Deine Aufgabe:
Prüfe anhand des folgenden Artikels über Nawalnys Kampagne, ob die Aussagen 1. bis 3. zutreffen. Antworte jeweils mit Ja oder Nein und zitiere die entscheidenden Worte des Artikels wörtlich.
1. Der weitere Prozess gegen Nawalny wurde am Montag eröffnet.
2. Nawalny meint, seine Bewegung habe wegen des Verbots keinen großen Einfluss mehr.
3. Nawalny befindet sich zurzeit in Haft.

Textauszug:
++++++++

Kreml-Kritiker Alexej Nawalny
Reuters/Evgenia Novozhenina
Aus der Haft

Neue Nawalny-Kampagne gegen Putin

Der Kreml-Kritiker Alexej Nawalny, gegen den am Montag ein weiterer Prozess eröffnet worden ist, hat eine neue Kampagne gegen Russlands Präsidenten Wladimir Putin angekündigt. „Wir werden einen Wahlkampf gegen den Krieg führen. Und gegen Putin.“ Seine Bewegung könne trotz des Verbots dieser durch gezielte Botschaften großen Einfluss haben, da „jede Oma inzwischen WhatsApp und Telegram hat“.

Nawalny kündigte einen „langen, hartnäckigen, anstrengenden, aber grundlegend wichtigen Wahlkampf, in dem wir die Menschen gegen den Krieg aufbringen werden“, an.

Der derzeit inhaftierte Nawalny sagte voraus, dass die Kampagne von den Behörden als „illegal und subversiv“ eingestuft werden würde. Trotzdem werde man sich mit aller Macht stemmen gegen „den Apparat des Krieges, der Korruption und der Dummheit“.

++++++++

(Quelldatensätze)
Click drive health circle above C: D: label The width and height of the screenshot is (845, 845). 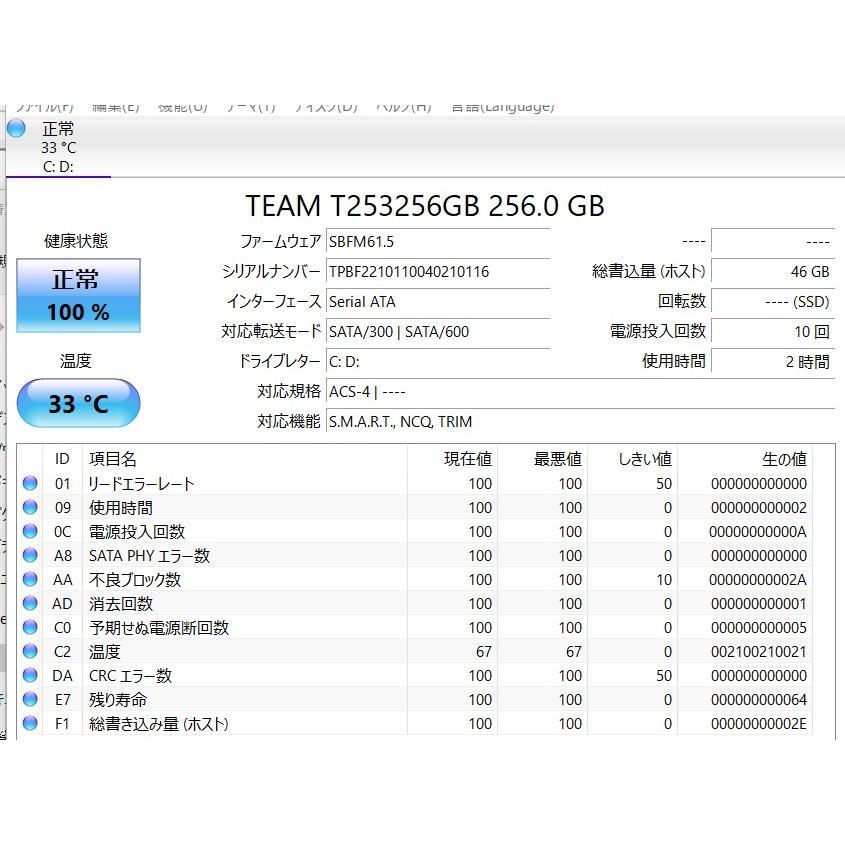[x=16, y=128]
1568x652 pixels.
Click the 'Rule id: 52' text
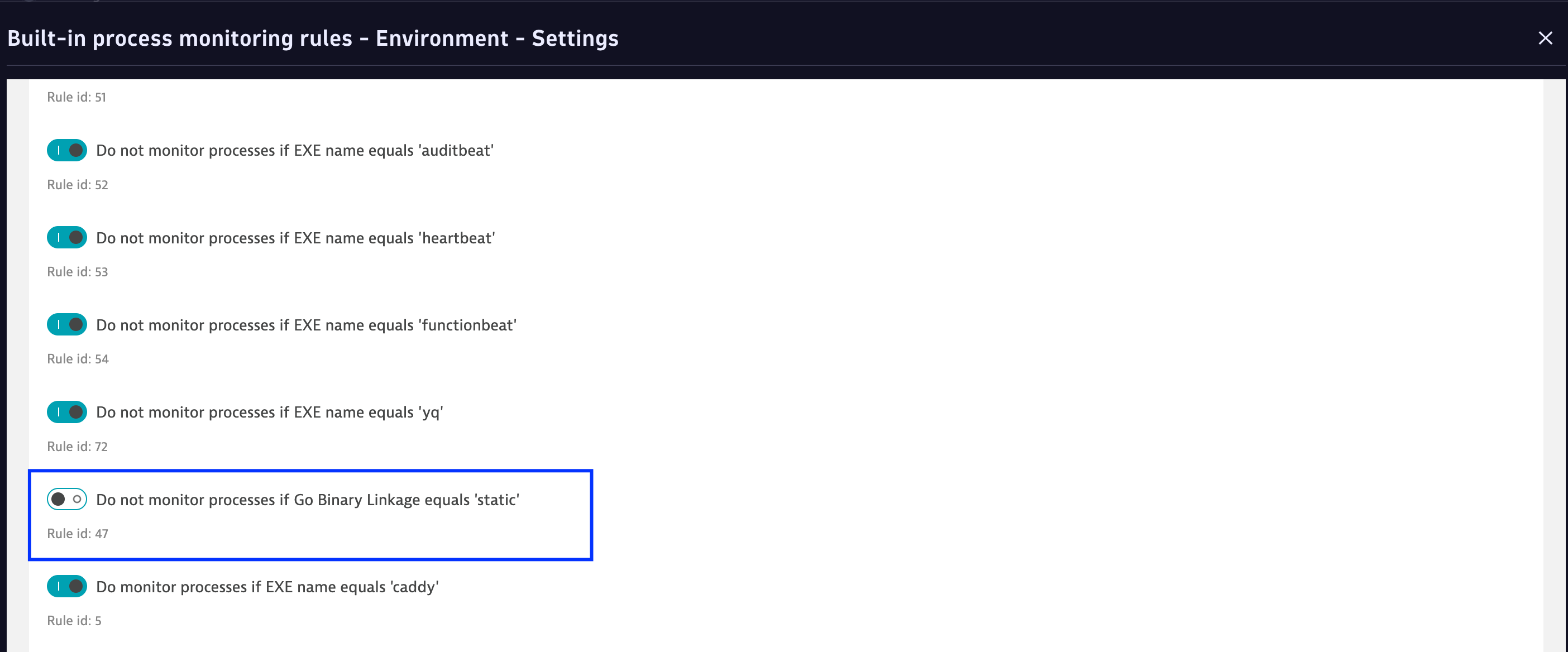click(77, 184)
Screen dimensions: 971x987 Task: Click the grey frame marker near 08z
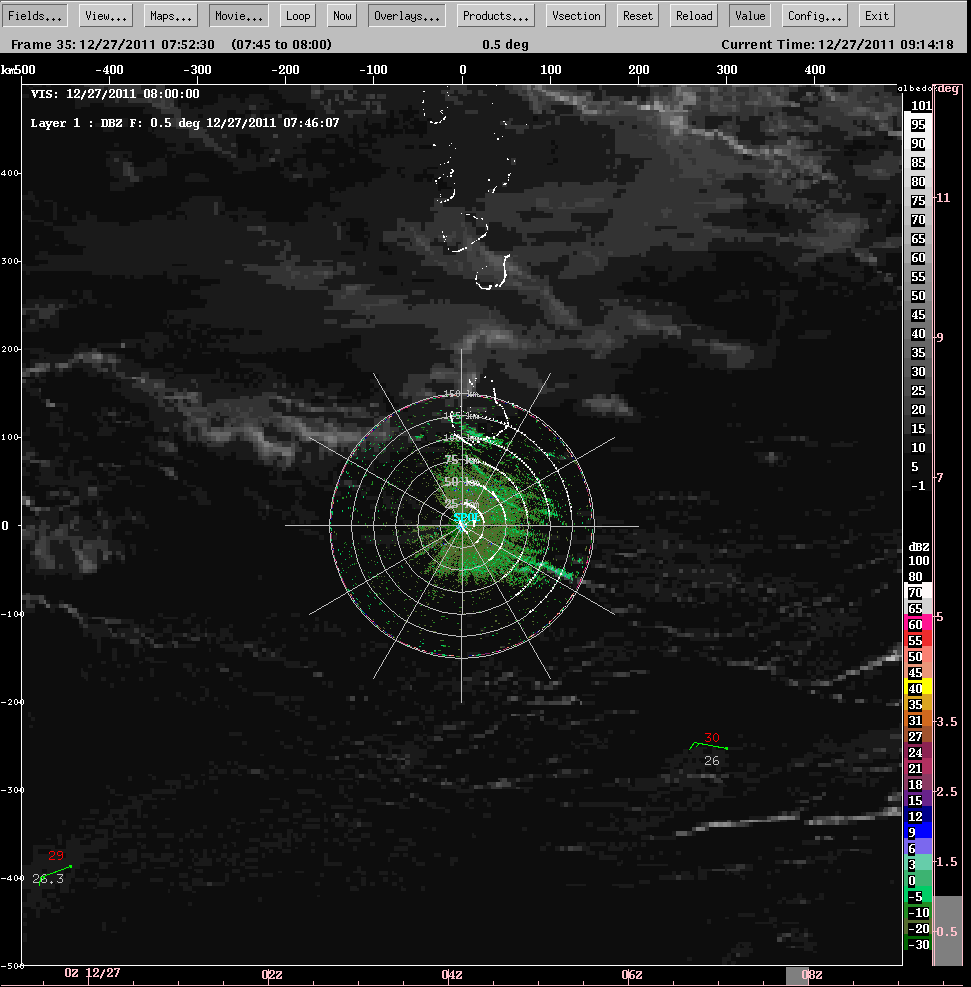pos(795,975)
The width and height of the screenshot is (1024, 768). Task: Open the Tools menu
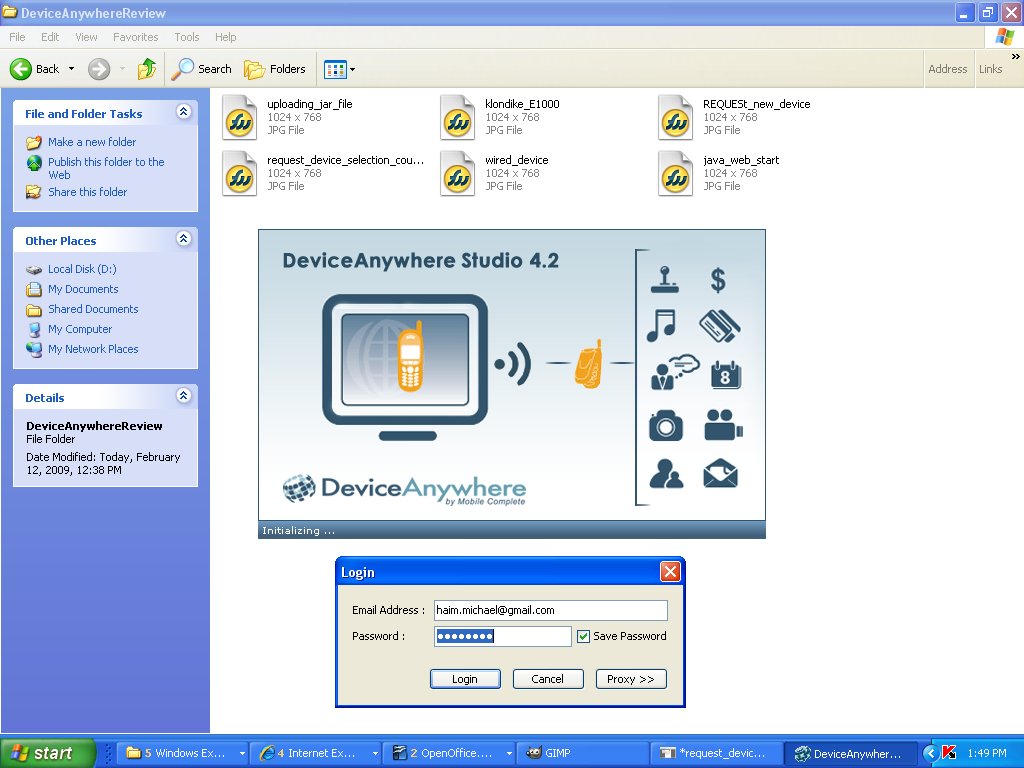pyautogui.click(x=187, y=37)
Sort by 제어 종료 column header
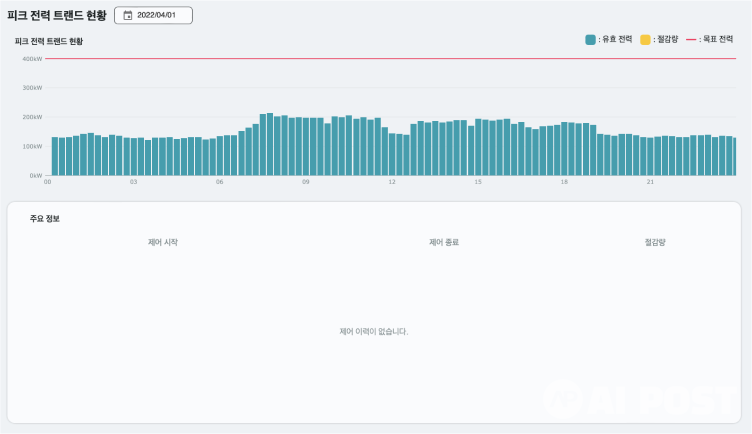752x434 pixels. [x=444, y=242]
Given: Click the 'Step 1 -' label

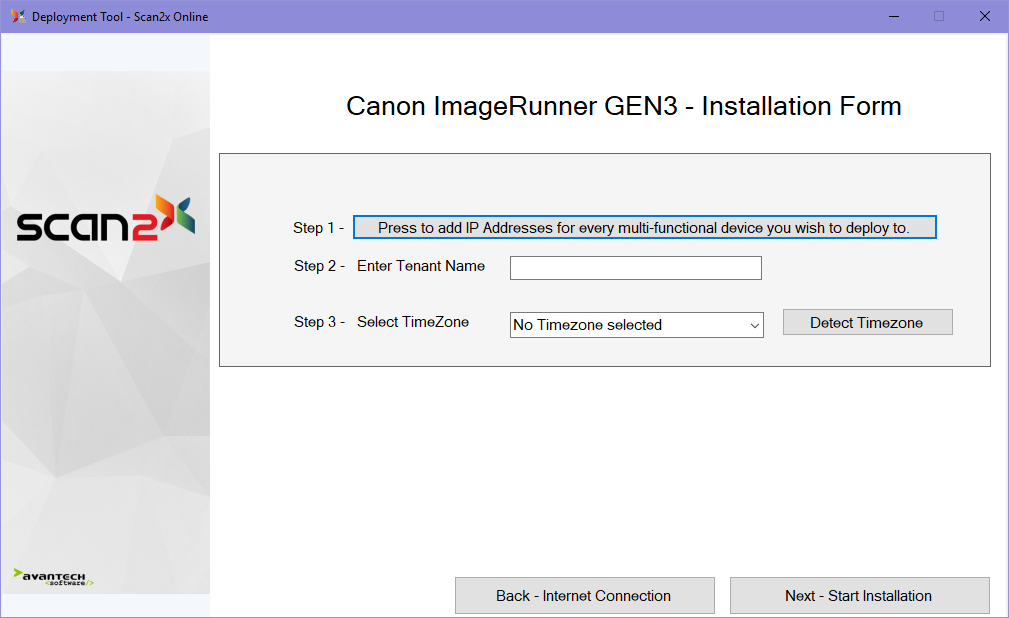Looking at the screenshot, I should tap(318, 228).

++++++++

Lösung:
1. Ja: „gegen den am Montag ein weiterer Prozess eröffnet worden ist“
2. Nein: „Seine Bewegung könne trotz des Verbots dieser durch gezielte Botschaften großen Einfluss haben“
3. Ja: „Der derzeit inhaftierte Nawalny“